EXHIBIT d(xii)
RS INVESTMENT TRUST
INVESTMENT ADVISORY AGREEMENT
This INVESTMENT ADVISORY AGREEMENT ("Agreement") made as of the 26th day of
February, 1999, by and between RS INVESTMENT TRUST, a business trust organized
and existing under the laws of The Commonwealth of Massachusetts (the "Trust"),
on behalf of each of its series of shares of beneficial interest named on
Schedule 1 to this Agreement, as it may be amended by the parties from time to
time (each, a "Fund"), and RS INVESTMENT MANAGEMENT, L.P. (the "Adviser")
WITNESSETH:
WHEREAS, the Trust is an open-end, management investment company, registered as
such under the Investment Company Act of 1940, as amended (the "Act"); and
WHEREAS, the Trust desires to retain the Adviser to render advice and services
to the Trust and each Fund pursuant to the terms and provisions of this
Agreement, and the Adviser is interested in furnishing said advice and services;
NOW, THEREFORE, in consideration of the covenants and the mutual promises
hereinafter set forth, the parties hereto mutually agree as follows:
1. EMPLOYMENT OF ADVISER. (a) The Trust hereby employs the Adviser, and the
Adviser hereby accepts such employment, to render investment advice and
investment management services with respect to the assets of each Fund,
consistent with the investment objective and policies of such Fund and subject
to the supervision and direction of the Trust's Board of Trustees. The Adviser
shall, except as otherwise provided for herein, as part of its duties hereunder,
(i) furnish the Trust with investment advice, research, and recommendations with
respect to the investment of each Fund's assets and the purchase and sale of its
portfolio securities, including the taking of such other steps as may be
necessary to implement such advice and recommendations, (ii) furnish the Trust
and each Fund with reports, statements, and other data on securities, economic
conditions, and other pertinent subjects in respect of the investment management
of each Fund which the Trust's Board of Trustees may request, and (iii) in
general superintend and manage the investments of each Fund, subject to the
ultimate supervision and direction of the Trust's Board of Trustees. In
addition, in respect of each Fund designated as an "Administrative Fund" on
Schedule 1 to this Agreement, the Adviser shall, except as otherwise provided
for herein, render or make available all administrative services needed for the
management and operation of the Fund, and shall furnish such office space and
personnel as are needed by the Fund.
(b) The Adviser shall determine the securities to be purchased or sold by each
Fund and will place orders pursuant to its determinations with or through such
persons, brokers, or dealers in conformity with the policy with respect to
brokerage as set forth in the Trust's Registration Statement and each Fund's
Prospectus and Statement of Additional Information or as the Trustees may direct
from time to time.
2. SUB-ADVISERS AND CONSULTANTS. The Adviser may from time to time, in its
discretion, delegate certain of its responsibilities under this Agreement in
respect of any Fund to one or more qualified companies, each of which is
registered under the Investment Advisers Act of 1940, as amended, provided that
the separate costs of employing such companies and of the companies themselves
are borne by the Adviser and not by the Fund in question.

* _ENTRIES_:
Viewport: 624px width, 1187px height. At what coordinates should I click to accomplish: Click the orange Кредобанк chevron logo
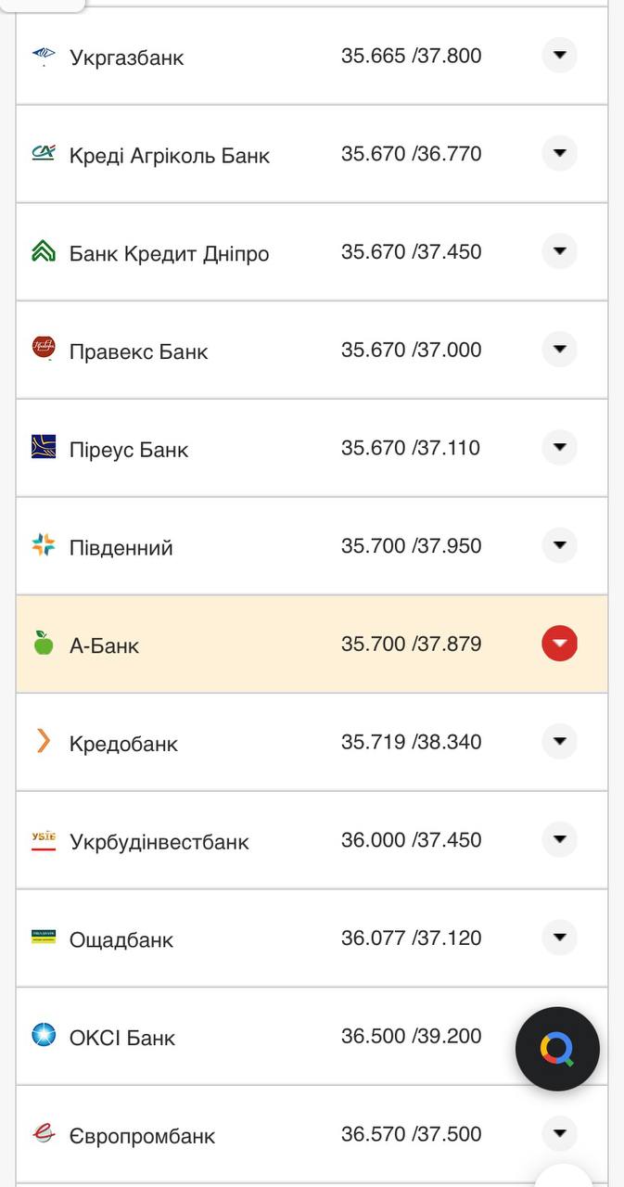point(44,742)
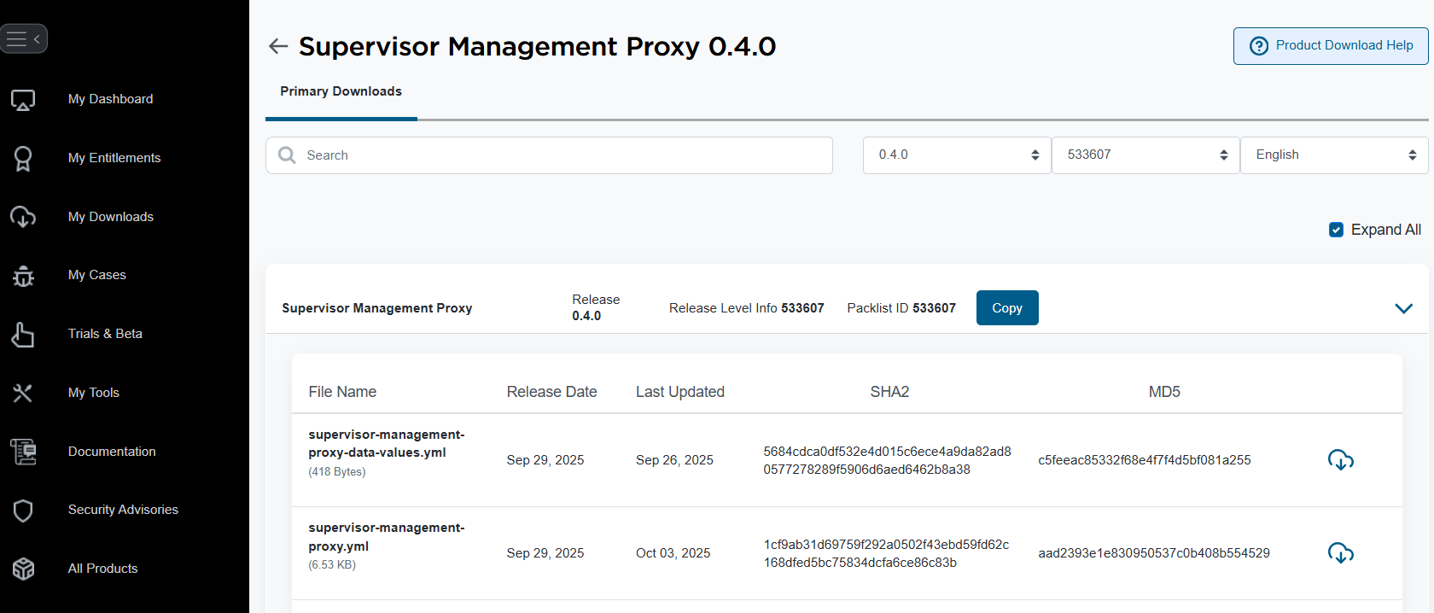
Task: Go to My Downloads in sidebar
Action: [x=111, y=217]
...
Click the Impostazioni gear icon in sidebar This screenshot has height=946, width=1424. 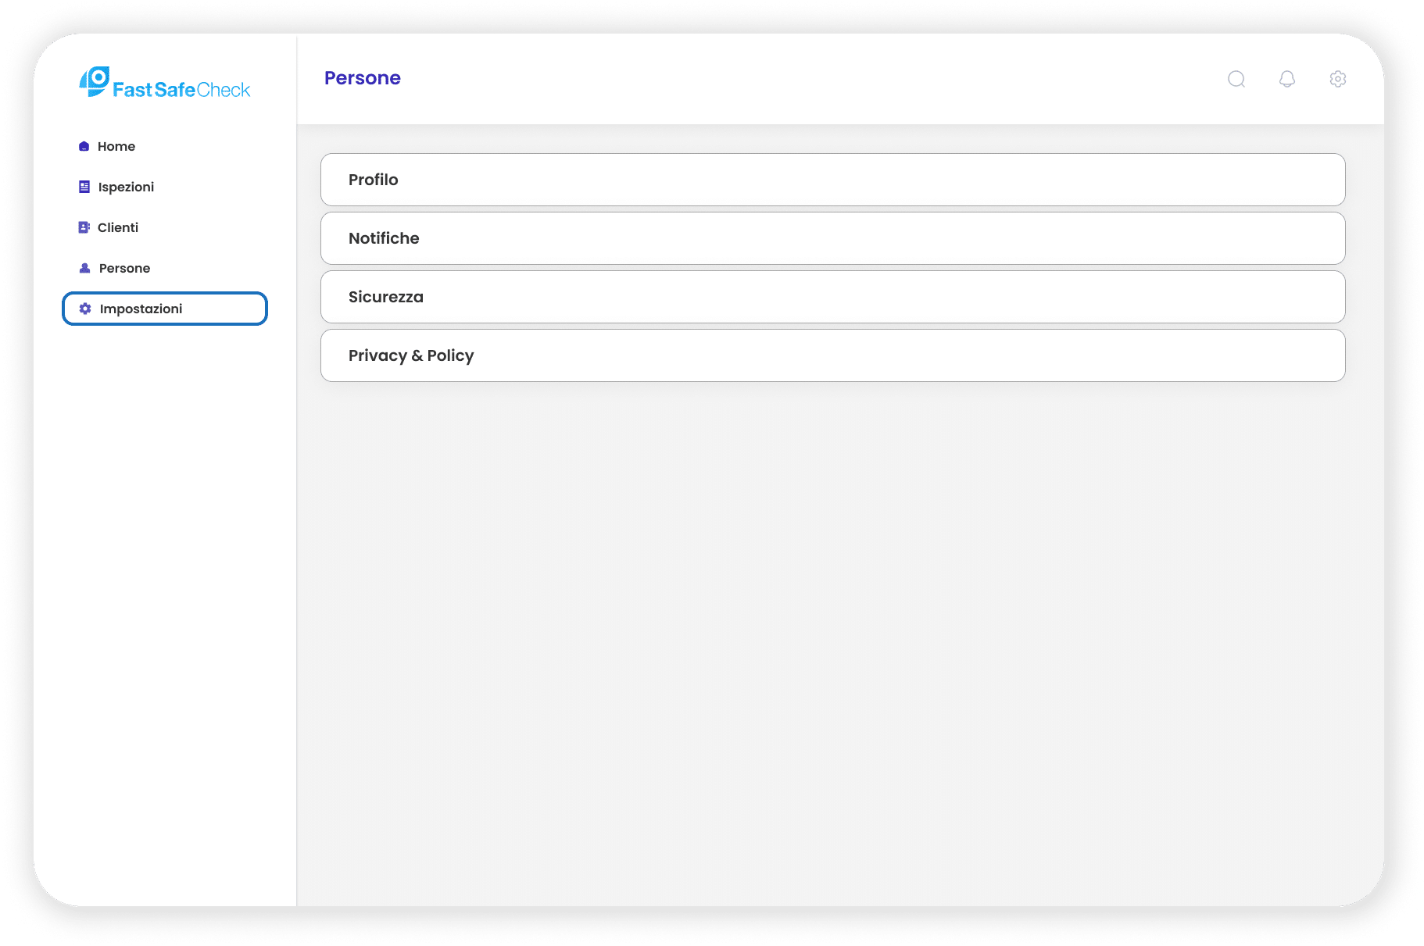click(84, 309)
...
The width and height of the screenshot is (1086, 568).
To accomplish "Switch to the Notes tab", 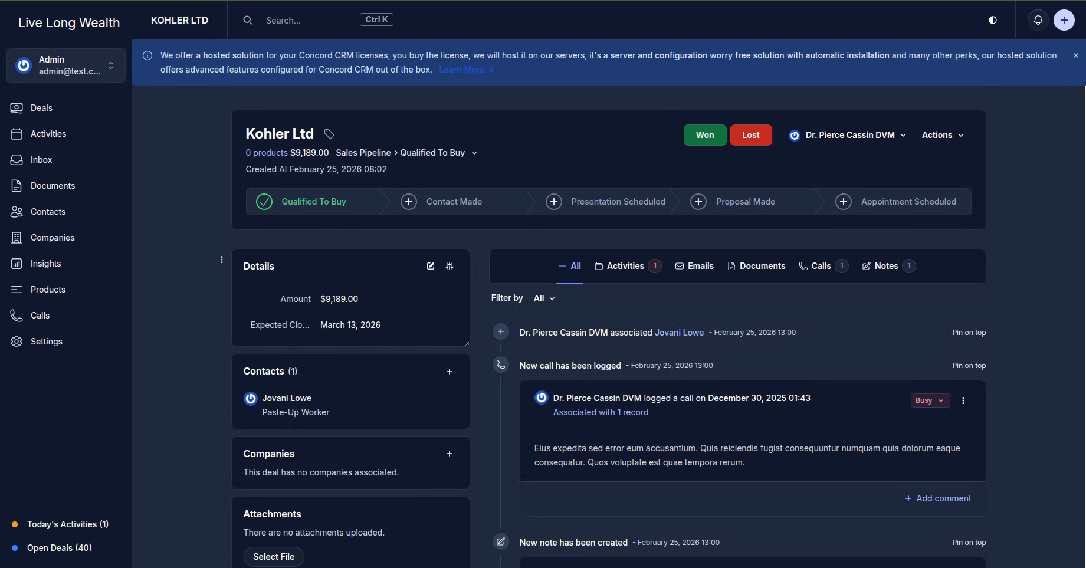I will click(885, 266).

* _OBJECTIVE A_: Reproduce word for word the part of the investment advisory agreement that begins at the words "(b) The Adviser" and stops after the words "Fund in question.".
* _OBJECTIVE B_: Write out exactly the lines of the entries that run from the line containing "Viewport: 624px width, 1187px" through the line containing "Action: [x=111, y=217]", including both of those lines, and leave the pictures out.

* _FINISHED ANSWER A_:
(b) The Adviser shall determine the securities to be purchased or sold by each
Fund and will place orders pursuant to its determinations with or through such
persons, brokers, or dealers in conformity with the policy with respect to
brokerage as set forth in the Trust's Registration Statement and each Fund's
Prospectus and Statement of Additional Information or as the Trustees may direct
from time to time.
2. SUB-ADVISERS AND CONSULTANTS. The Adviser may from time to time, in its
discretion, delegate certain of its responsibilities under this Agreement in
respect of any Fund to one or more qualified companies, each of which is
registered under the Investment Advisers Act of 1940, as amended, provided that
the separate costs of employing such companies and of the companies themselves
are borne by the Adviser and not by the Fund in question.

* _FINISHED ANSWER B_:
Viewport: 624px width, 1187px height. At what coordinates should I click to accomplish: Click the orange Кредобанк chevron logo
point(44,742)
Task: Go to My Downloads in sidebar
Action: [x=111, y=217]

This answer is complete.